### Görev ayrıntıları
Aşağıdaki öğelerin tamamını, satırları değiştirmeden ve sıralarını koruyarak birebir kopyalayın.

### Girdi verileri
_ _ _
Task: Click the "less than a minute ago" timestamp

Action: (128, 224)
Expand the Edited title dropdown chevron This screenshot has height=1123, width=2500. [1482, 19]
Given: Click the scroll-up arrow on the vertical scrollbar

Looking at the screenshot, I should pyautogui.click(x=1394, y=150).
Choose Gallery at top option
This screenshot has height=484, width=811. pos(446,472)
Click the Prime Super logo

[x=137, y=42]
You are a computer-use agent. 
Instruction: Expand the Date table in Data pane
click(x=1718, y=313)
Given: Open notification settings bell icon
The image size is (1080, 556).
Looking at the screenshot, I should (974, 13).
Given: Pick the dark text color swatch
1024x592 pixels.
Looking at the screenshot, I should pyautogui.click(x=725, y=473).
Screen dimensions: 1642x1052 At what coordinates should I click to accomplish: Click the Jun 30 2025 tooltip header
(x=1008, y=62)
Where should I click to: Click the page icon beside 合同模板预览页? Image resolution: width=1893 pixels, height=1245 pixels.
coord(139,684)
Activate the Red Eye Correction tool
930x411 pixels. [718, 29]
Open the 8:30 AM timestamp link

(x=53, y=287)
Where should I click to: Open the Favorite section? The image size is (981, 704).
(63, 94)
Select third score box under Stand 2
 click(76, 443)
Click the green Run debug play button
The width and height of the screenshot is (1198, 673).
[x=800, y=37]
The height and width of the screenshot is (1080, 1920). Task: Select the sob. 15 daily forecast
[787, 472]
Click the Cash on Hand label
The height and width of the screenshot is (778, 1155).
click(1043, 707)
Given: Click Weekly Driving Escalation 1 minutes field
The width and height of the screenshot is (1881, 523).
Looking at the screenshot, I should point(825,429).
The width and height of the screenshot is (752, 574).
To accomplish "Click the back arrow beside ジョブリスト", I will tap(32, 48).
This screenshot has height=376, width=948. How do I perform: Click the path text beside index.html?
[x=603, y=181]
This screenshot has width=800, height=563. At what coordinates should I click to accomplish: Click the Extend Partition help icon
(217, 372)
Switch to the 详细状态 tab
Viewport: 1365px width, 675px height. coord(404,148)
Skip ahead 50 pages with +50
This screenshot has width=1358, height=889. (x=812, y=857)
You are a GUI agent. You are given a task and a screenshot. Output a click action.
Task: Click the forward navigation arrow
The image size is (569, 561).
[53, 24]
_ _ _
### Yazılı yanıt
Task: Click the "less than a minute ago" timestamp

Action: (128, 224)
Expand the Edited title dropdown chevron This screenshot has height=1123, width=2500. [1482, 19]
Given: Click the scroll-up arrow on the vertical scrollbar

Looking at the screenshot, I should pyautogui.click(x=1394, y=150).
Choose Gallery at top option
This screenshot has height=484, width=811. pos(446,472)
Click the Prime Super logo

[x=137, y=42]
You are a computer-use agent. 
Instruction: Expand the Date table in Data pane
click(x=1718, y=313)
Given: Open notification settings bell icon
The image size is (1080, 556).
Looking at the screenshot, I should (974, 13).
Given: Pick the dark text color swatch
1024x592 pixels.
Looking at the screenshot, I should pyautogui.click(x=725, y=473).
Screen dimensions: 1642x1052 At what coordinates should I click to accomplish: Click the Jun 30 2025 tooltip header
(x=1008, y=62)
Where should I click to: Click the page icon beside 合同模板预览页? Image resolution: width=1893 pixels, height=1245 pixels.
coord(139,684)
Activate the Red Eye Correction tool
930x411 pixels. [718, 29]
Open the 8:30 AM timestamp link

(x=53, y=287)
Where should I click to: Open the Favorite section? The image size is (981, 704).
(63, 94)
Select third score box under Stand 2
 click(76, 443)
Click the green Run debug play button
The width and height of the screenshot is (1198, 673).
[x=800, y=37]
The height and width of the screenshot is (1080, 1920). Task: Select the sob. 15 daily forecast
[787, 472]
Click the Cash on Hand label
The height and width of the screenshot is (778, 1155).
click(1043, 707)
Given: Click Weekly Driving Escalation 1 minutes field
The width and height of the screenshot is (1881, 523).
Looking at the screenshot, I should point(825,429).
The width and height of the screenshot is (752, 574).
To accomplish "Click the back arrow beside ジョブリスト", I will tap(32, 48).
This screenshot has height=376, width=948. How do I perform: Click the path text beside index.html?
[x=603, y=181]
This screenshot has width=800, height=563. At what coordinates should I click to accomplish: Click the Extend Partition help icon
(217, 372)
Switch to the 详细状态 tab
Viewport: 1365px width, 675px height. coord(404,148)
Skip ahead 50 pages with +50
This screenshot has width=1358, height=889. (x=812, y=857)
You are a GUI agent. You are given a task and a screenshot. Output a click action.
Task: Click the forward navigation arrow
The image size is (569, 561).
[53, 24]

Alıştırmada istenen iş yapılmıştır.